Work required —
Reproduce the data verbatim from the line containing "Click the 'Bus error' message" through the line containing "point(53,512)", both included, and leave the pictures out of your answer.

Entries supplied —

☆ ☆ ☆ ☆ ☆ ☆ ☆

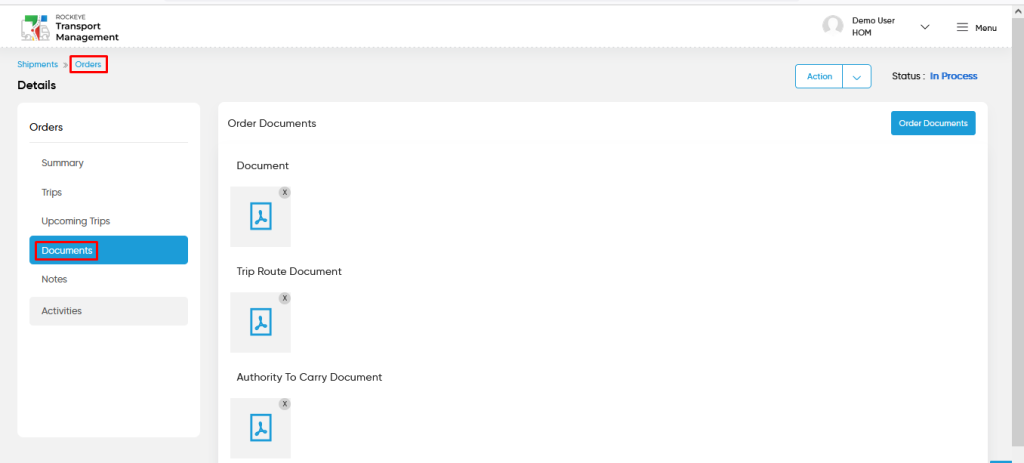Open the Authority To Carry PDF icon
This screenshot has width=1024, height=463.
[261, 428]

☆ ☆ ☆ ☆ ☆ ☆ ☆

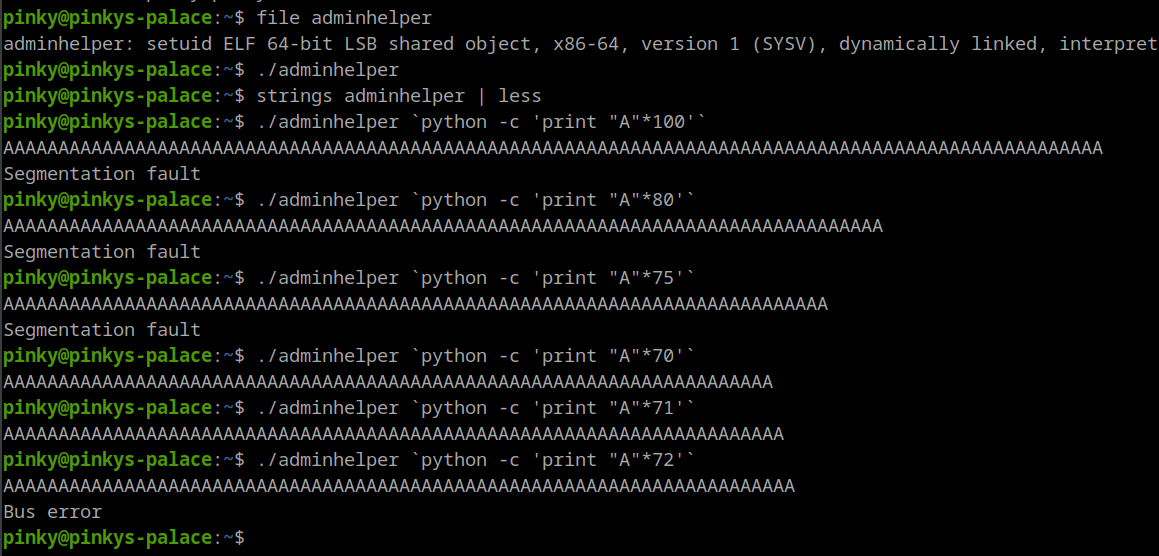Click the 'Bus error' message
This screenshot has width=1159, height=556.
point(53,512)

☆ ☆ ☆ ☆ ☆ ☆ ☆

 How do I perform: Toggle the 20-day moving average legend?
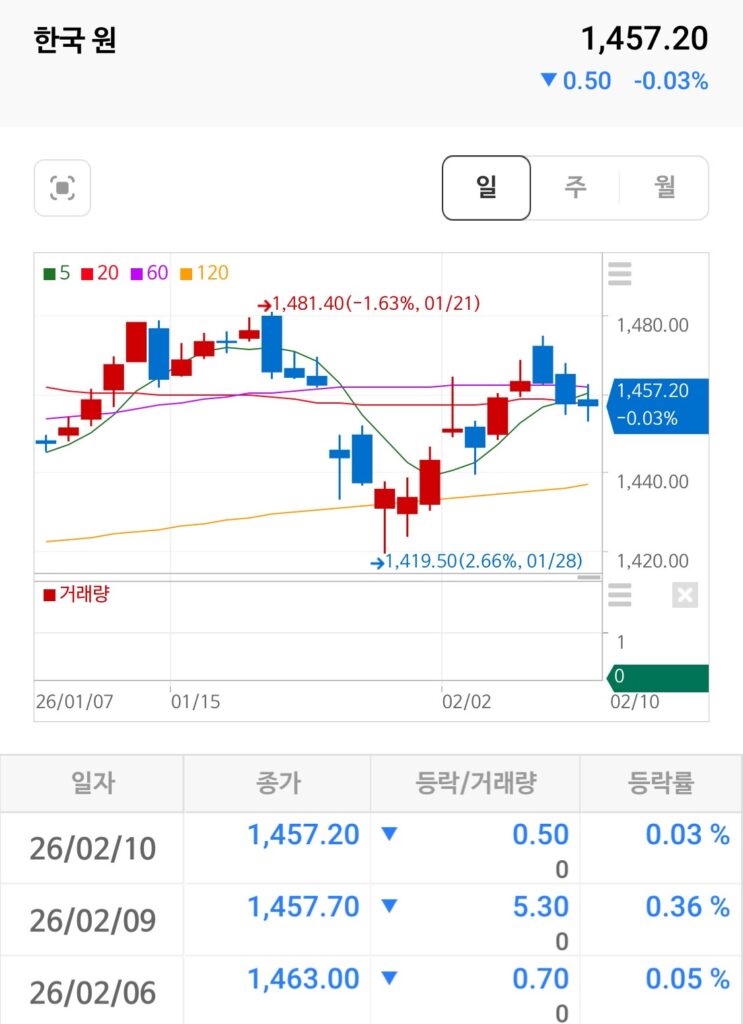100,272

☆ ☆ ☆ ☆ ☆ ☆ ☆

Full output —
Click the 'Bus error' message
This screenshot has width=1159, height=556.
point(53,512)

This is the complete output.